Chinese stocks were also boosted by rising chances of Joe Biden’s victory in the U.S. presidential election -- an administration seen less likely to incline toward tariffs and trade disputes.
Chinese blue chips have gained 17% this year, compared with an almost 8% gain by the S&P 500. Foreigners' buying of Chinese government bonds hit its fastest pace in more than two years last month.
“The economic fallout of COVID-19 has accelerated the relative decline of the U.S. as the world’s economic engine,” said ANZ chief economist Richard Yetsenga. “It is also increasing the centrality of Asia - and particularly, of China.”
U.S. markets are also gearing up for the earnings season.

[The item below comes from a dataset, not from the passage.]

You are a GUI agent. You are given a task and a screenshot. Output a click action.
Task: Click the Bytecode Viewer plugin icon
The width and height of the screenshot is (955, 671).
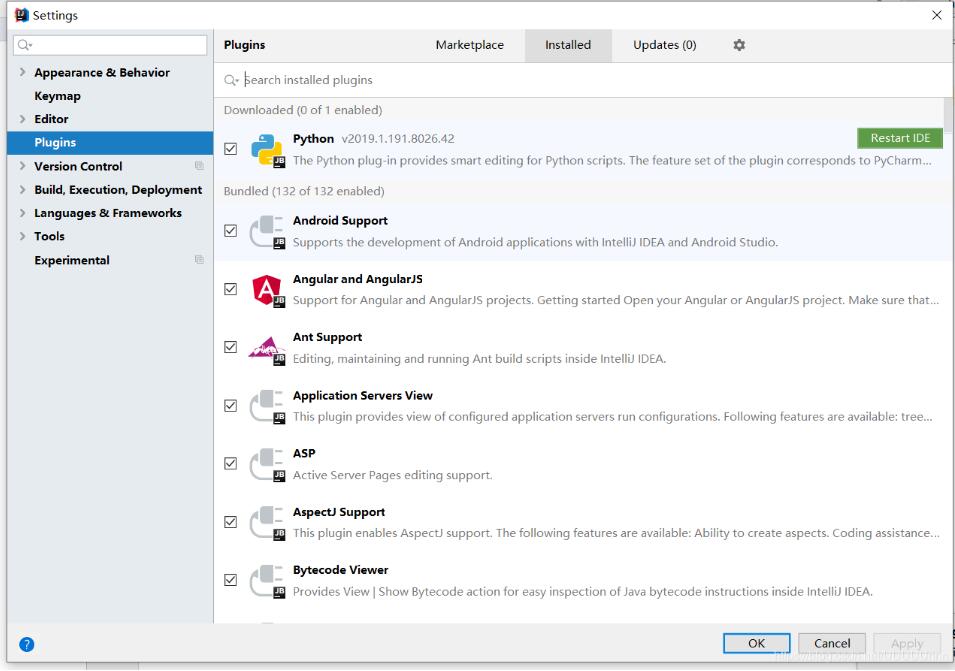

Major Wall Street banks including JPMorgan, Citi and Bank of America poised to report later this week.
In currency markets, a 0.4% drop in the yuan dragged the China-sensitive Australian dollar lower and underpinned small but broad gains for the dollar against other majors.
The People’s Bank of China has scrapped a requirement for banks to hold a reserve of yuan forward contracts, removing a guard against depreciation.
The yuan is up more than 7% since late May and had shot higher on Friday as investors wagered that a Joe Biden presidency would drive smoother Sino-U.S. relations. It last sat at 6.7115 per dollar in onshore trade.
“We continue to expect a stronger yuan on the back of our expectation of solid Chinese growth and favourable interest rate differentials between China and the U.S.,” Goldman Sachs’ analysts said in a note, with a 12-month yuan forecast at 6.50.
The euro edged 0.1% lower to $1.1819 and the yen firmed to 105.54 per dollar. The kiwi dipped 0.1% with the softer yuan to sit at $0.6661.
In commodity markets, oil prices were back under pressure after the resolution of an oilworkers strike in Norway and the resumption of production after a storm in the Gulf of Mexico.
Gold held steep Friday gains at $1,929 an ounce as investors stuck with bets that U.S. stimulus would eventually arrive and drive inflation to the benefit of bullion.
The U.S. bond market is closed on Monday for Columbus Day.